_ASSIGNED TASK_
Only the lines below from the one with "924x693 pixels. How" through the one with "Task: Expand the zoom percentage dropdown" are to be written out, exactly and without any images.

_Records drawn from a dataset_
# # # # # # #
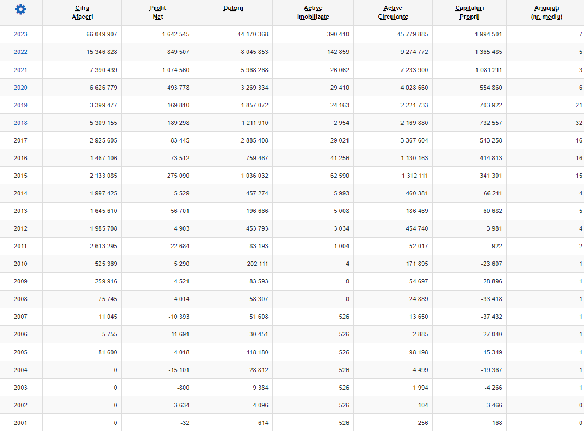This screenshot has width=584, height=431.
Task: Select the 2017 year cell
Action: (x=20, y=140)
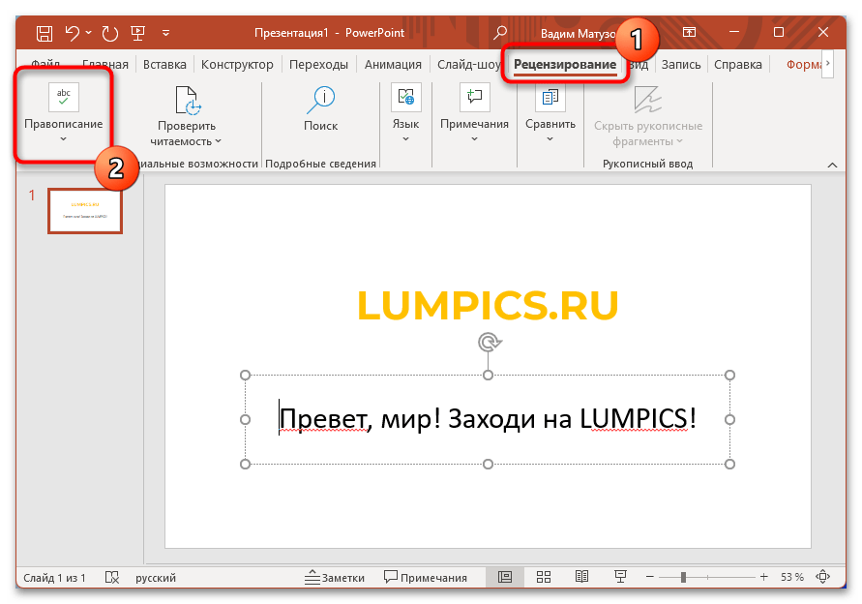Open the Вставка (Insert) tab
The image size is (862, 604).
pos(164,65)
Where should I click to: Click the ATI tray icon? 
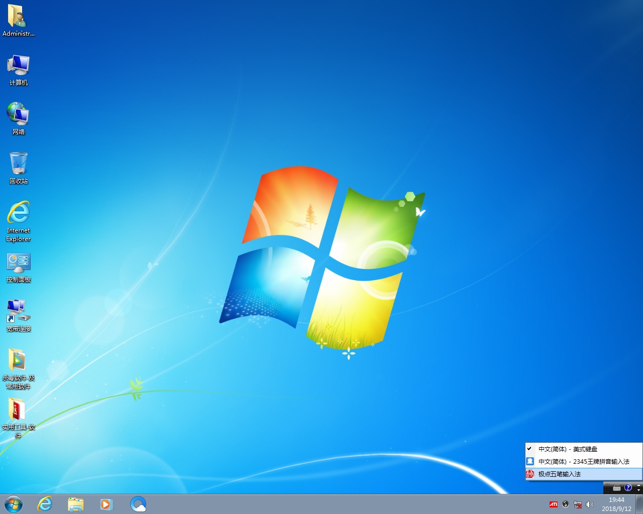[x=553, y=504]
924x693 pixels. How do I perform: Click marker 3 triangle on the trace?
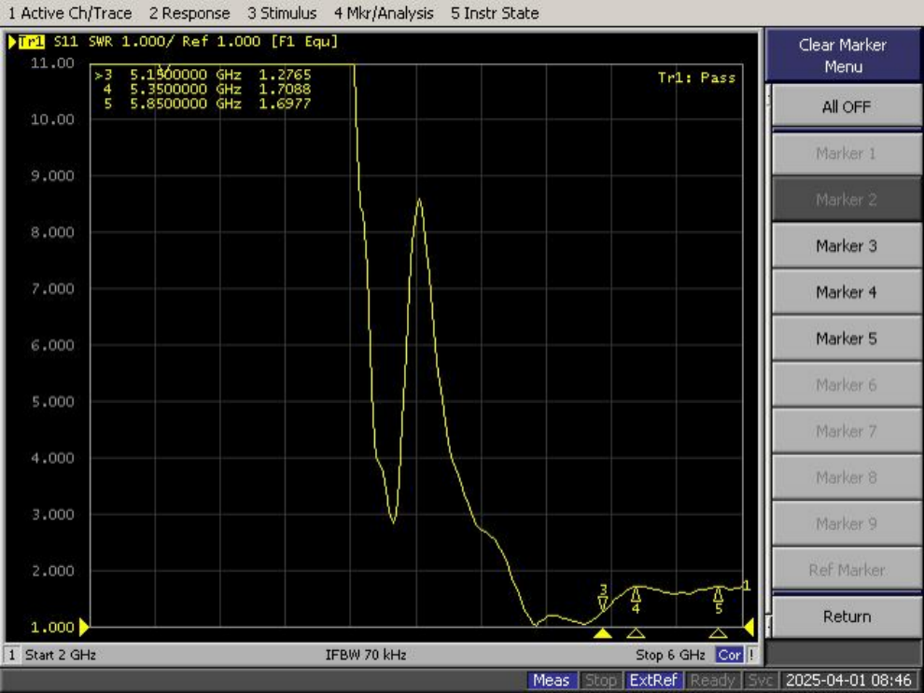pyautogui.click(x=603, y=603)
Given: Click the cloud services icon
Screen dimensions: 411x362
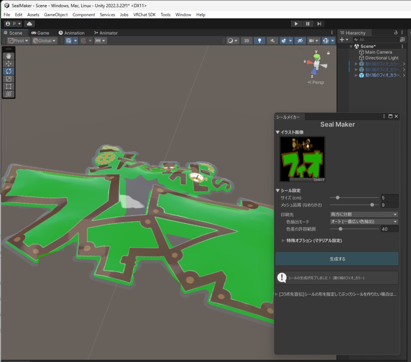Looking at the screenshot, I should [29, 24].
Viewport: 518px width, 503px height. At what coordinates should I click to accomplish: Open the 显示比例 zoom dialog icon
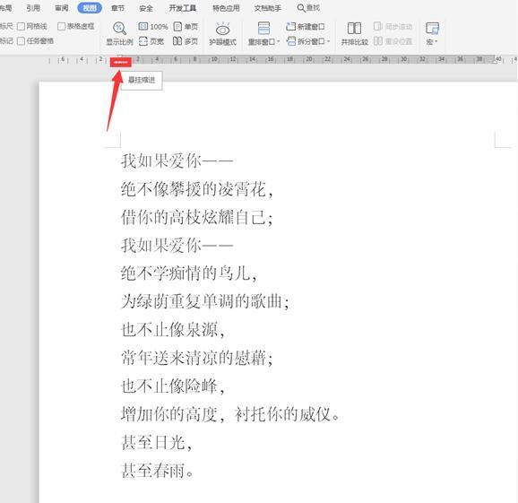119,29
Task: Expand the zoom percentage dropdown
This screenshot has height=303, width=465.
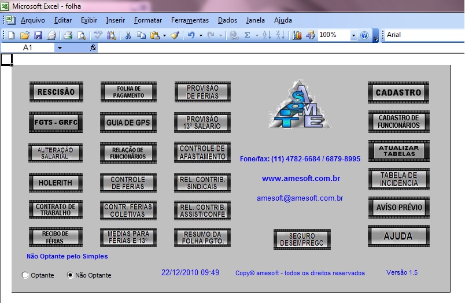Action: pos(353,35)
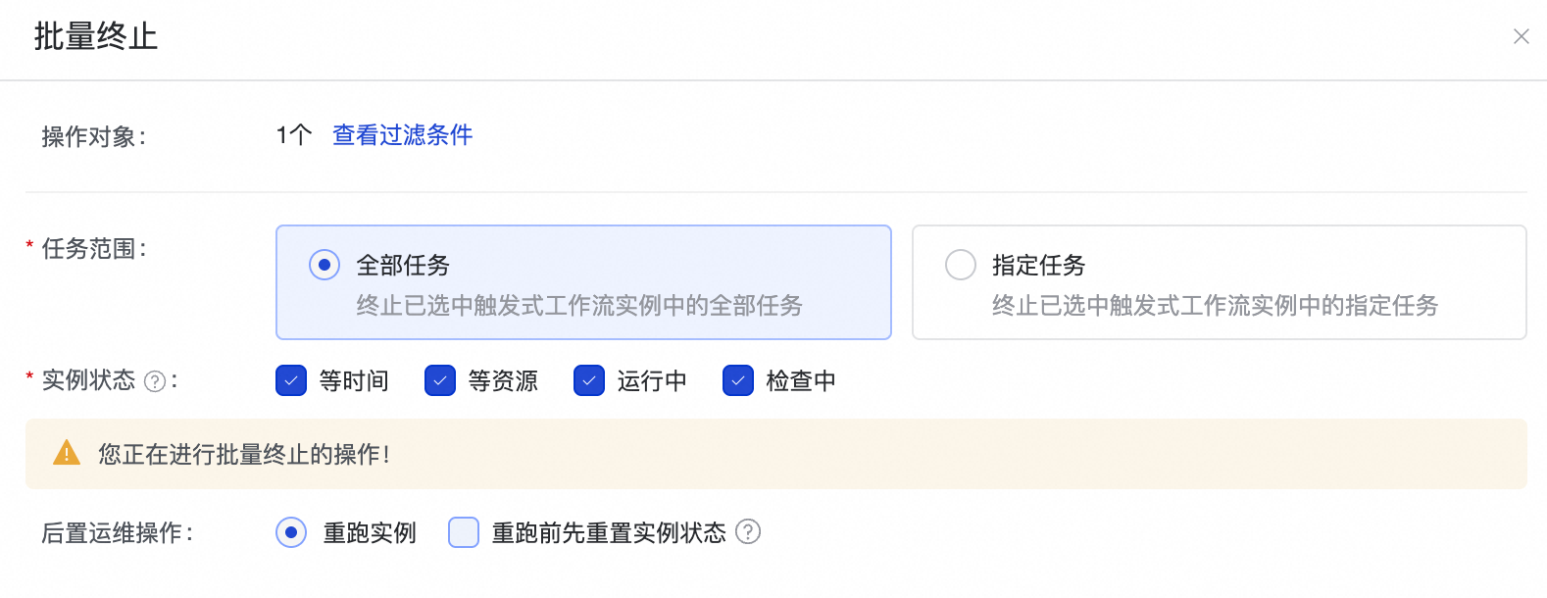The width and height of the screenshot is (1547, 598).
Task: Click the orange warning triangle icon
Action: (x=67, y=453)
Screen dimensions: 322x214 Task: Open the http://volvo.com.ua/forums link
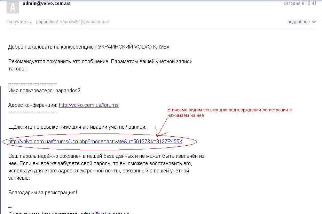(88, 105)
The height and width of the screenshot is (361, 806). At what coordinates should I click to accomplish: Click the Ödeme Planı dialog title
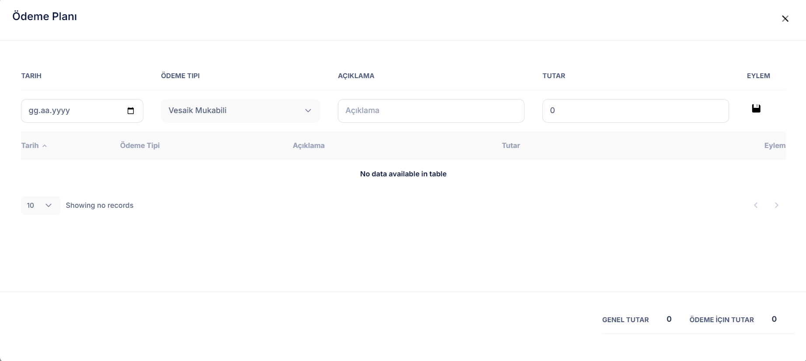pyautogui.click(x=45, y=17)
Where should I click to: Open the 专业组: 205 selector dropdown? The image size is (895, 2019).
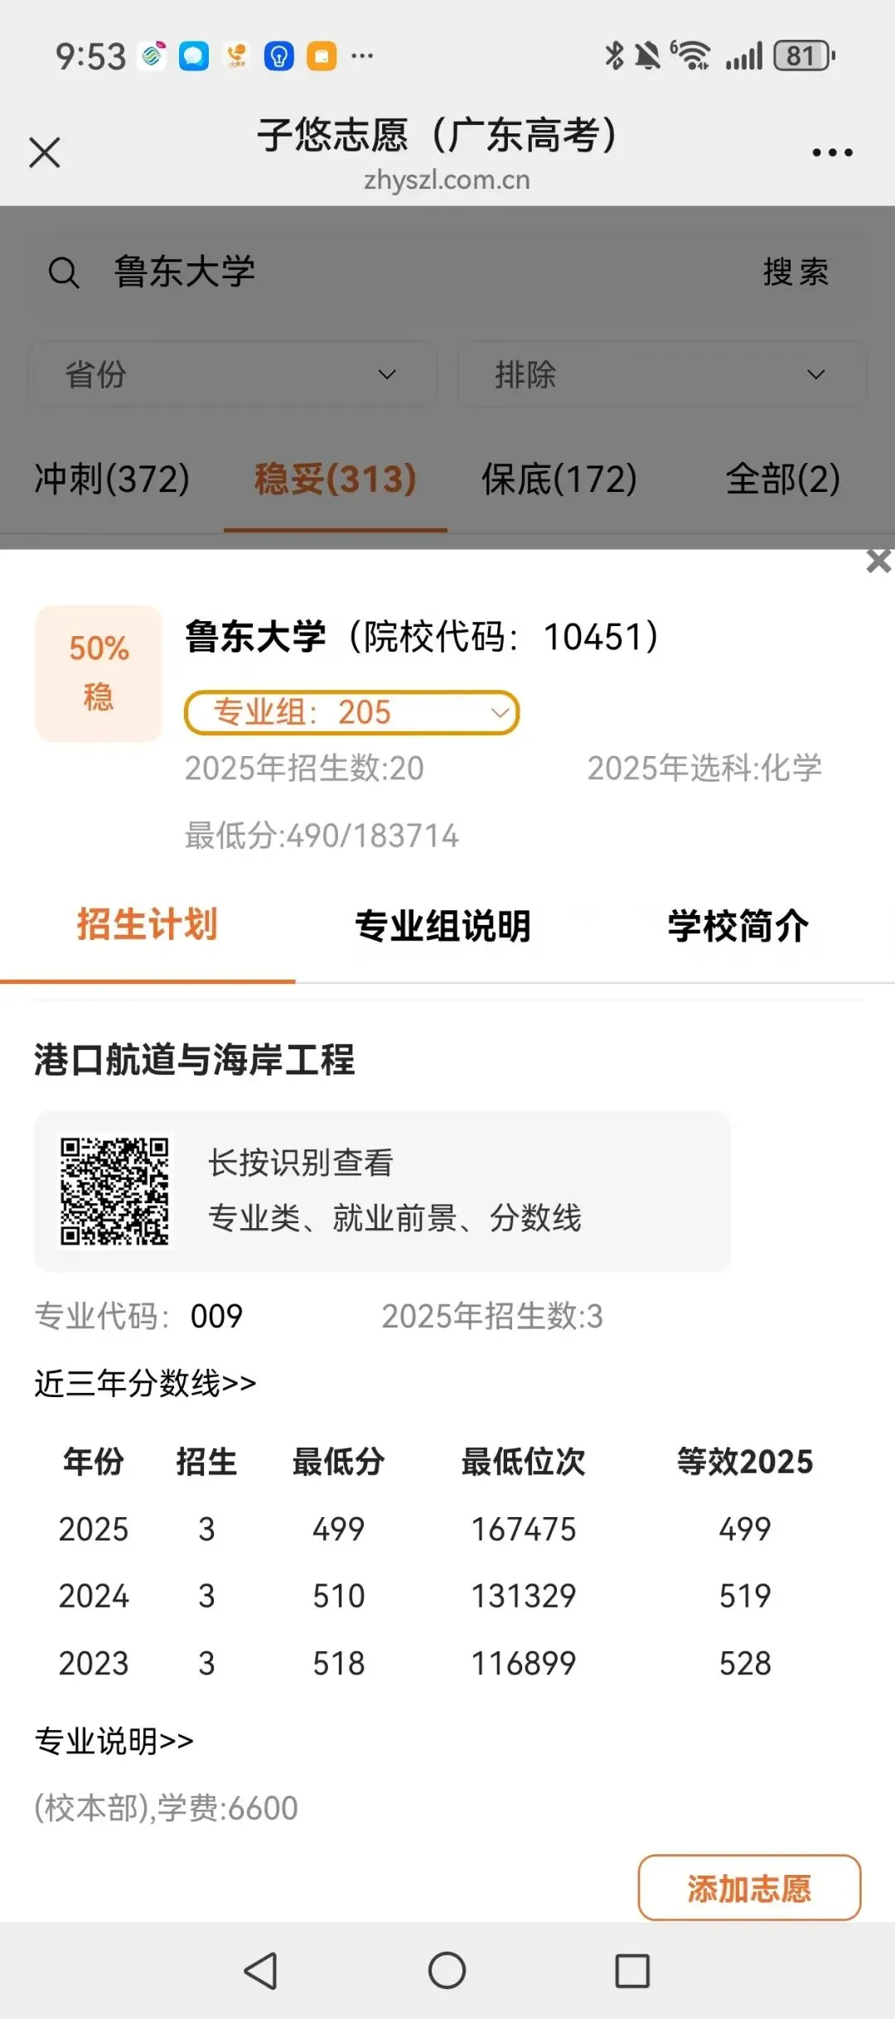click(351, 712)
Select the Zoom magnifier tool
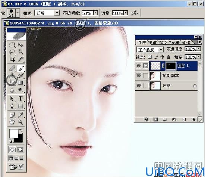Screen dimensions: 205x177 click(21, 122)
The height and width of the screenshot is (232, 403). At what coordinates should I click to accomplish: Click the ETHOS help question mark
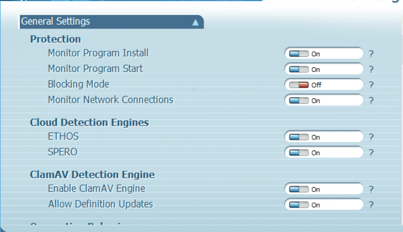tap(371, 137)
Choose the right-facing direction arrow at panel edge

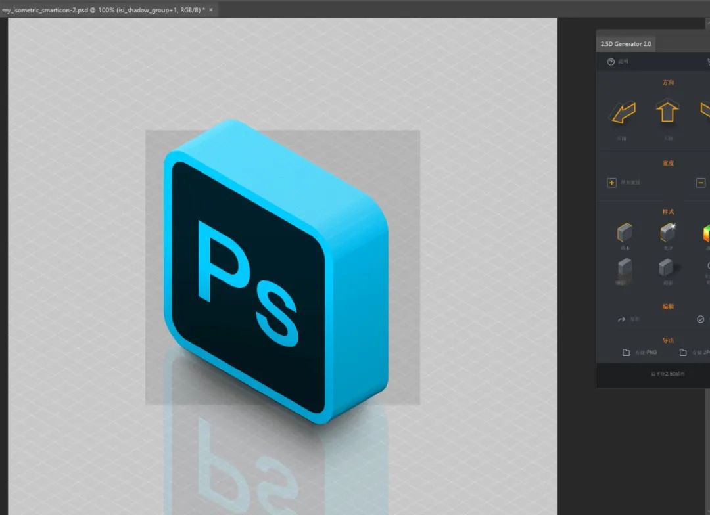click(705, 112)
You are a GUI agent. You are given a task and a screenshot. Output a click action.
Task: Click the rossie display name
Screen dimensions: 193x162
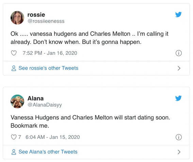click(36, 15)
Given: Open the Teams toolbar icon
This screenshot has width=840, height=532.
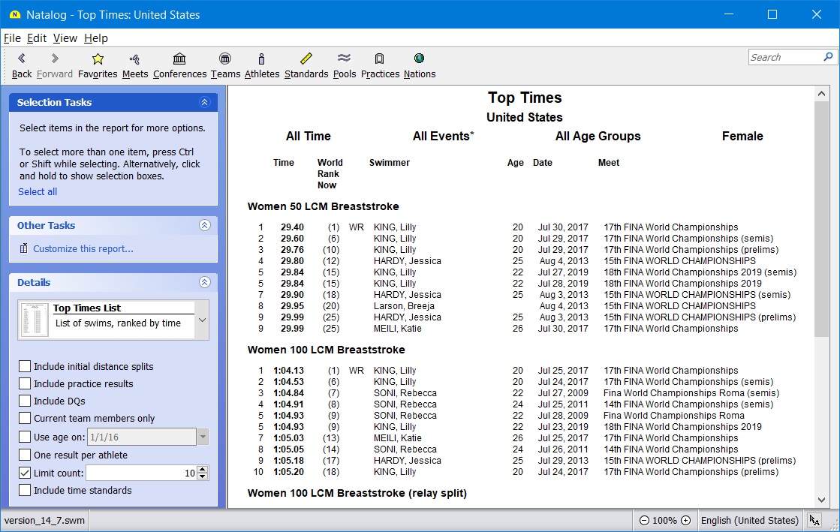Looking at the screenshot, I should coord(225,59).
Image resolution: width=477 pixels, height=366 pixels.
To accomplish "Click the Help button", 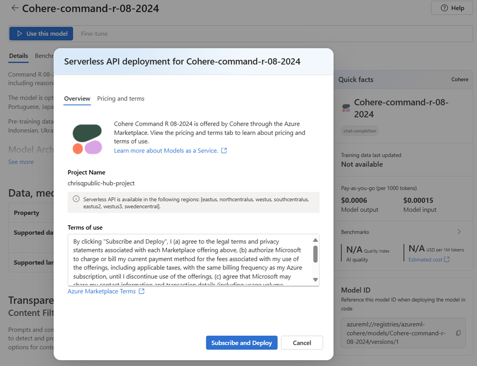I will (x=452, y=8).
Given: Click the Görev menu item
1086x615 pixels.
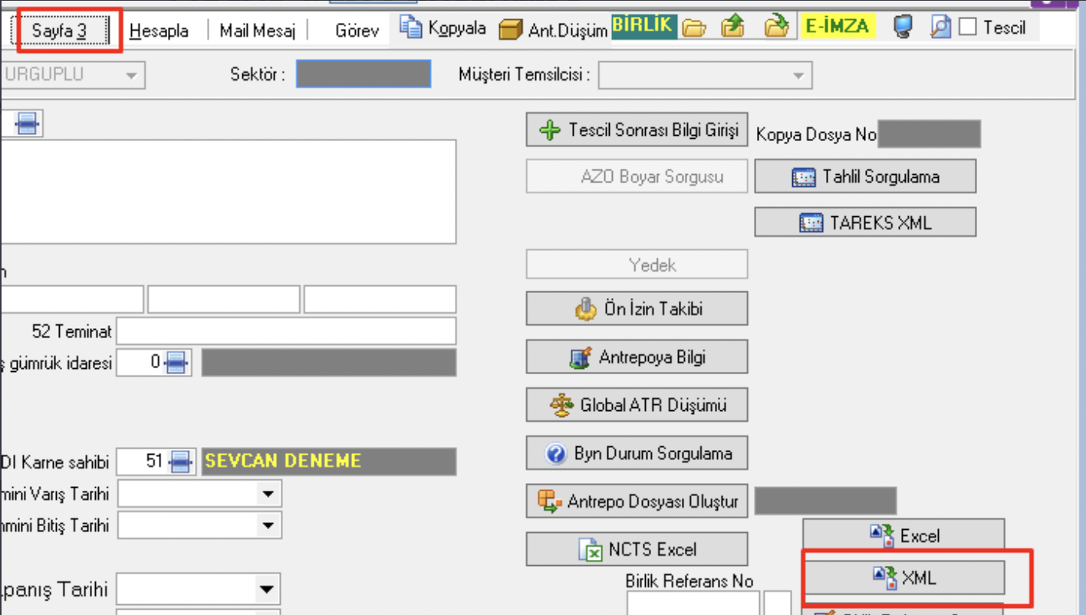Looking at the screenshot, I should tap(357, 31).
# # # # # # #
_EXPECTED ANSWER_
924x693 pixels. How do I perform: Click marker 3 triangle on the trace?
pyautogui.click(x=603, y=603)
Given: Click the cloud services icon
Screen dimensions: 411x362
Looking at the screenshot, I should [29, 24].
Viewport: 518px width, 503px height. At what coordinates should I click to accomplish: Open the 显示比例 zoom dialog icon
119,29
Task: Expand the zoom percentage dropdown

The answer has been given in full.